_Udostępniony fragment:_
​"Przez ostatnie lata mieliśmy dociskaną śrubę przez wspólną politykę rolną" - mówił w Porannej rozmowie w RMF FM jeden z uczestników protestów, rolnik z Podlasia Jacek Słoma. "Mówiąc wprost, Unia Europejska dopłaca do tego, żeby nie produkować" - stwierdził gość Roberta Mazurka.

Od wielu tygodni trwają protesty rolników w Polsce i Europie. Na dzisiaj zaplanowano najazd rolników na Warszawę, tzw. marsz gwiaździsty. Jednym z protestujących jest Jacek Słoma. Rolnik spod Krynek, blisko granicy z Białorusią, posiada ok. 160 hektarów ziemi. Zajmuje się uprawą kukurydzy, pszenżyta, rzepaku, słonecznika. Jak przyznał, to trochę powyżej średniej, ale "z każdym rokiem opłacalność nam się zmniejsza".

_Zestaw zadań:_
a - Przepisz w formie krótkiej listy akapit tekstu o protestach rolników zaczynający się od słów „Od wielu tygodni trwają protesty”, zachowując jego najważniejsze fakty.
b - Kontynuuj tekst o protestach rolników, zaczynając od miejsca, w którym się kończy.
Rekordy pochodzą z innego źródła niż powyższy tekst.

_Rekordy wskazywania tekstu i elementów:_

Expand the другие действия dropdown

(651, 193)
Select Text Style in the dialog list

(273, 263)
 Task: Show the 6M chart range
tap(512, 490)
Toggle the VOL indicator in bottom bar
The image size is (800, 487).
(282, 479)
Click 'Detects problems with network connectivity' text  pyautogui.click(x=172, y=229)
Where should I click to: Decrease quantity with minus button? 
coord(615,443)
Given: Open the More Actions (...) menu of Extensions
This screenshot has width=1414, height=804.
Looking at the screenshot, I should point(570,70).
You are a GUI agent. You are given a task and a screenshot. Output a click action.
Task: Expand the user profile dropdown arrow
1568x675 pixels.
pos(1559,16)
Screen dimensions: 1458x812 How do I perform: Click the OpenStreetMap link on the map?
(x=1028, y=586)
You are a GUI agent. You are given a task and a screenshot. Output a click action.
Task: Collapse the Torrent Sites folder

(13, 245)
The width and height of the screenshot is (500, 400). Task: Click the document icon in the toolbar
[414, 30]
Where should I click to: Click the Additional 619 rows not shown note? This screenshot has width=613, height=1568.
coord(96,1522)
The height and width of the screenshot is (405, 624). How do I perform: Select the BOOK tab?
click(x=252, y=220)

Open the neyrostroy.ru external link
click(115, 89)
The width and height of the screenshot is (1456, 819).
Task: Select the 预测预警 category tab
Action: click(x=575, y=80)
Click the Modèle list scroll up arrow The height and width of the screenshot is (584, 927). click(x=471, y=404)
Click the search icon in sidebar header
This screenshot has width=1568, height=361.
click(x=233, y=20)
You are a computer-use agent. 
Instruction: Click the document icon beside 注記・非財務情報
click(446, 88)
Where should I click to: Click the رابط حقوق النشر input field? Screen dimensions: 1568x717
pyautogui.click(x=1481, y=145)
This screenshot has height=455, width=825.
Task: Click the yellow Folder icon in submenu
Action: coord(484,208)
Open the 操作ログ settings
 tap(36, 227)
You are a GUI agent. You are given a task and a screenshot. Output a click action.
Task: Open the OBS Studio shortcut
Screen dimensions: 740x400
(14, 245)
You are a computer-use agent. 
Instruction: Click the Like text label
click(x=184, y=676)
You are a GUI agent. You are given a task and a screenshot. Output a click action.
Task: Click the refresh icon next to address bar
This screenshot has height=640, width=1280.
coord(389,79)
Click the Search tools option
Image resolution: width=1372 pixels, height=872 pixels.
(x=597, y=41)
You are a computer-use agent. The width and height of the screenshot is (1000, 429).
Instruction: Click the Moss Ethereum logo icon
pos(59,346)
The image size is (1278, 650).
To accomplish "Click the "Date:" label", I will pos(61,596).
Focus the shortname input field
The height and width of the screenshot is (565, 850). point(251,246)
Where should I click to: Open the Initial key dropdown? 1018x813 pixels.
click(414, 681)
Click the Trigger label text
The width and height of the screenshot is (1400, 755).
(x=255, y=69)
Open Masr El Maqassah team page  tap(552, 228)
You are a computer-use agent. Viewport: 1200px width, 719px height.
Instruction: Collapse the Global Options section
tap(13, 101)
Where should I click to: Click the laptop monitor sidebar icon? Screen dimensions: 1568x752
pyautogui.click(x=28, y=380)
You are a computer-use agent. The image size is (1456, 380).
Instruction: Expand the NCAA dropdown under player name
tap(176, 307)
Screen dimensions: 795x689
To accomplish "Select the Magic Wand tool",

_Wyniki zadań:_
a -
- Protesty rolników w Polsce i Europie trwają od wielu tygodni.
- Na dziś zaplanowano najazd rolników na Warszawę, tzw. marsz gwiaździsty.
- Jednym z protestujących jest Jacek Słoma, rolnik spod Krynek, blisko granicy z Białorusią.
- Posiada ok. 160 hektarów ziemi i uprawia kukurydzę, pszenżyto, rzepak oraz słonecznik.
- Przyznał, że to trochę powyżej średniej, ale opłacalność z każdym rokiem się zmniejsza.

b -
Słoma: Mamy do czynienia z ogromnym resetem

Robert Mazurek pytał swojego gościa, na czym polegają obecne problemy protestujących rolników. Kiedy wchodziliśmy do UE, mówiło się nam, abyśmy się specjalizowali, profesjonalizowali. Myśmy to robili, powiększaliśmy areały gospodarstw, a dzisiaj wygląda na to, że mamy do czynienia z ogromnym resetem. Mówiąc wprost, Unia Europejska dopłaca do tego, żeby nie produkować - mówił Słoma.

Dziś ziemia nie jest warta tyle, ile jest w stanie urodzić, tylko tyle, jak szybko jest w stanie się zwrócić. Jest to domena dla rolników tzw. "z Marszałkowskiej". Dopłaty do ekologii są duże i często spekuluje się na tej ziemi - dodał.

Jesteśmy w sytuacji, gdzie przez ostatnie lata mieliśmy dociskaną śrubę przez wspólną politykę rolną, windując możliwość produkcji i jednocześnie produkując najwyższej jakości żywność w Europie, mamy dodatkowo import z krajów pozaunijnych, które tych standardów nie muszą spełniać - podkreślił gość RMF FM.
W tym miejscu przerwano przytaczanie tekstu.